Apart from the images, output the data below exactly.

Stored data
━━━━━━━━━━━━━━━━━━━━

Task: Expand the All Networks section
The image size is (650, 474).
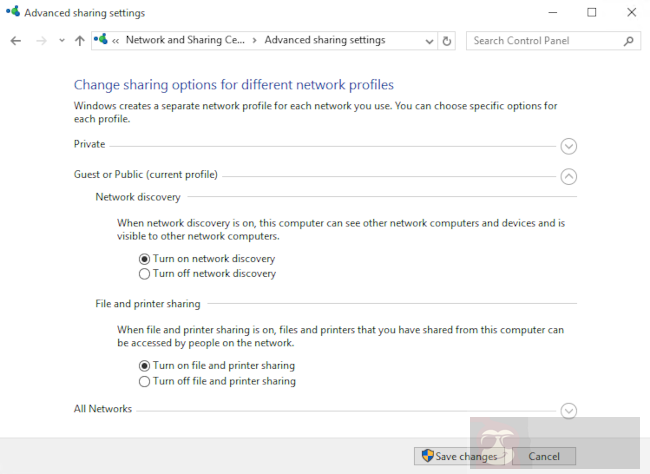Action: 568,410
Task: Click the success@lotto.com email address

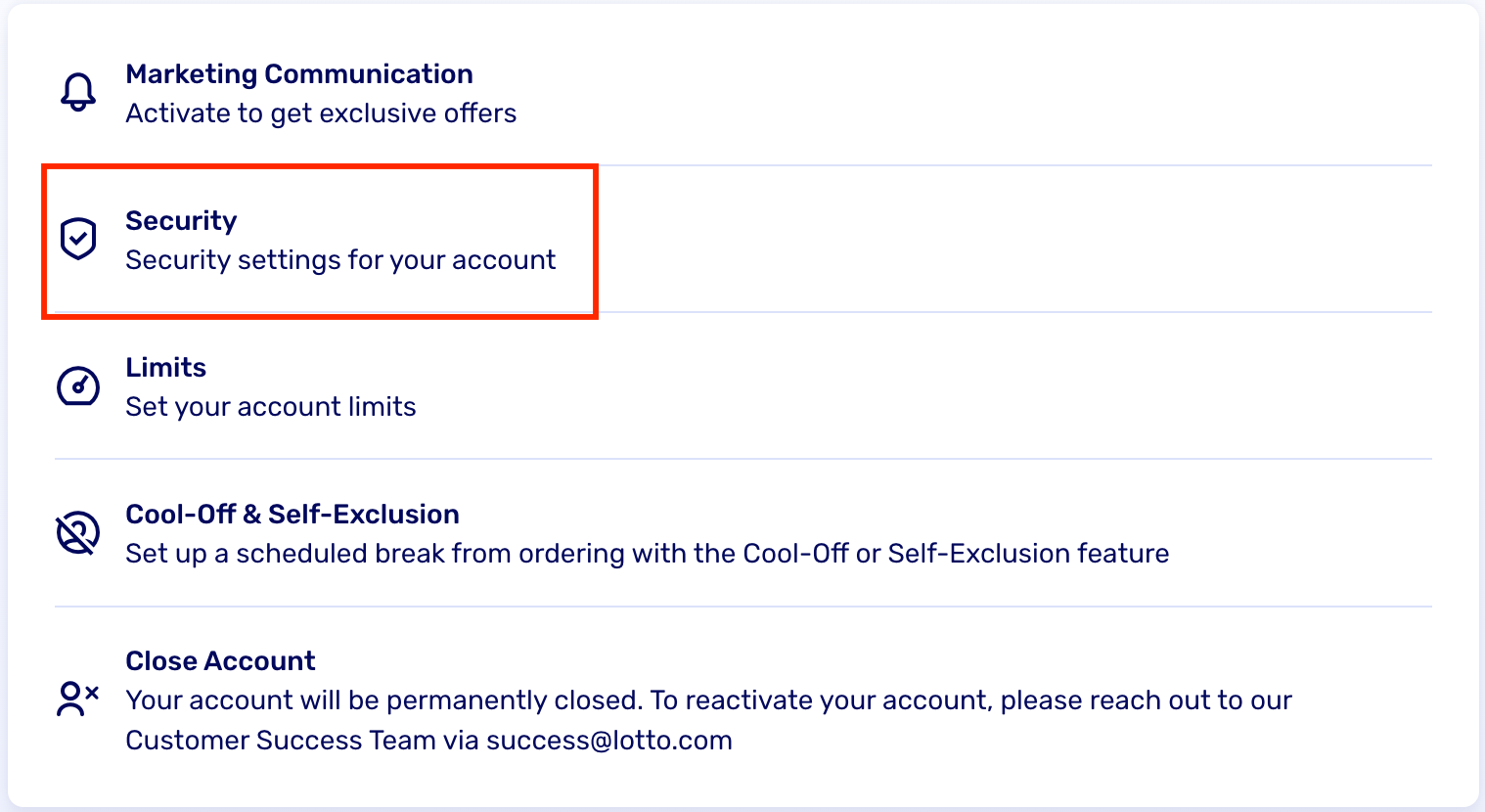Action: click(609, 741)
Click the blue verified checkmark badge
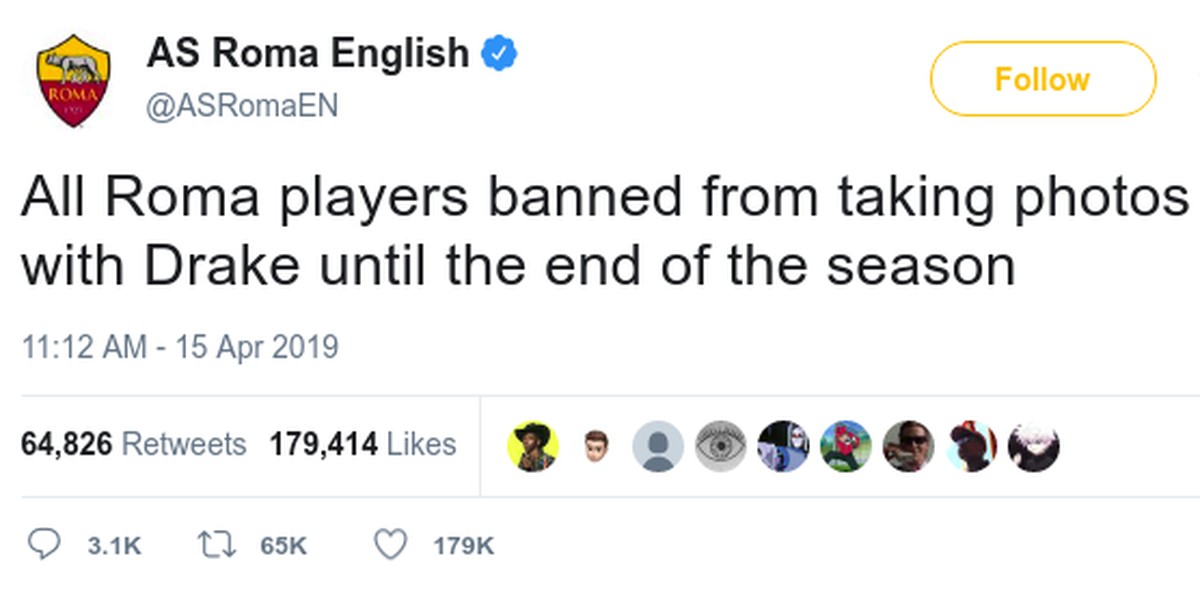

━━━━━━━━━━━━━━━━━━━━

**Exercise result**
Task: Expand the All Networks section
The image size is (650, 474).
Action: 568,410
Task: Click the success@lotto.com email address

Action: click(609, 741)
Click the blue verified checkmark badge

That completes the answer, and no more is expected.